手賀沼の湖沼周囲は38キロ、流域面積は約144平方キロ。1981年に写真を撮る面白さを味わい始めた頃から2000年頃まで、全国で最も汚れた沼として知られていたのですが、それでもこの大きな沼が見せる表情は、私の心の中の原風景でもありました。なかでも曙橋から水の館まで目測で約3キロのあたりが私が最も好んだ撮影場所でした。
暮れなずむ沼辺を漕ぎゆく笹舟。水面を茜色に染め、幾重にも織りなす光彩の美しさ。その日の天候によって変化する夕焼け模様など、春夏秋冬、異なる美しい輝きを見せてくれます。その光景は、私の心をとらえて離さず、18年あまり、期待し、想像しながら撮影地に向かう至福の時でした。
また、遊歩道を行き会う人々が交わす挨拶が清々しい朝は、私の大好きな光景でもあり、和やかな癒やしの散歩道でもありました。
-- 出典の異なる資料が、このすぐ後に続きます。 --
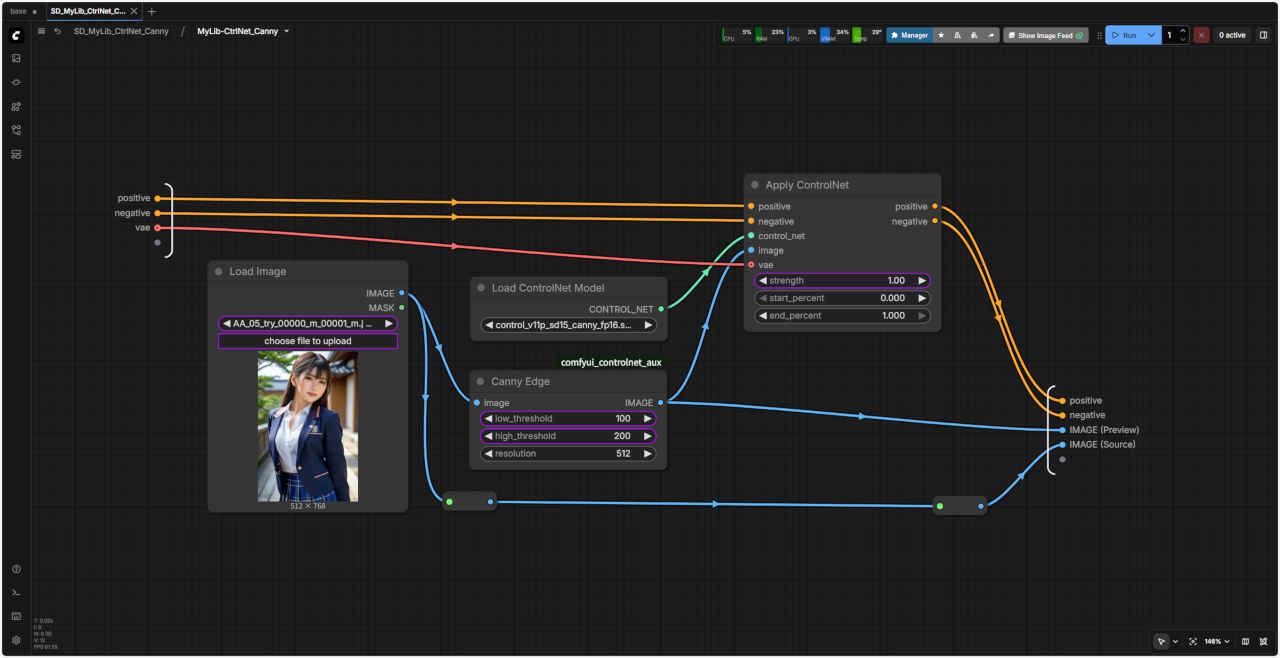
Task: Click the Manager button
Action: (x=908, y=35)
現在は、沼も浄化され、周囲も現代的に変わりつつありますが、沼の表情はあまり変わりません。これからも多くの人々の心を癒やすことでしょう。
ただ、鳥や干し網も少なくなり、撮影するには少し寂しくなってきました。私が18年間撮影した写真も、今となっては見ることができない、記録となってしまいました。この写真集から以前の手賀沼を想像し、思い出していただければ幸いです。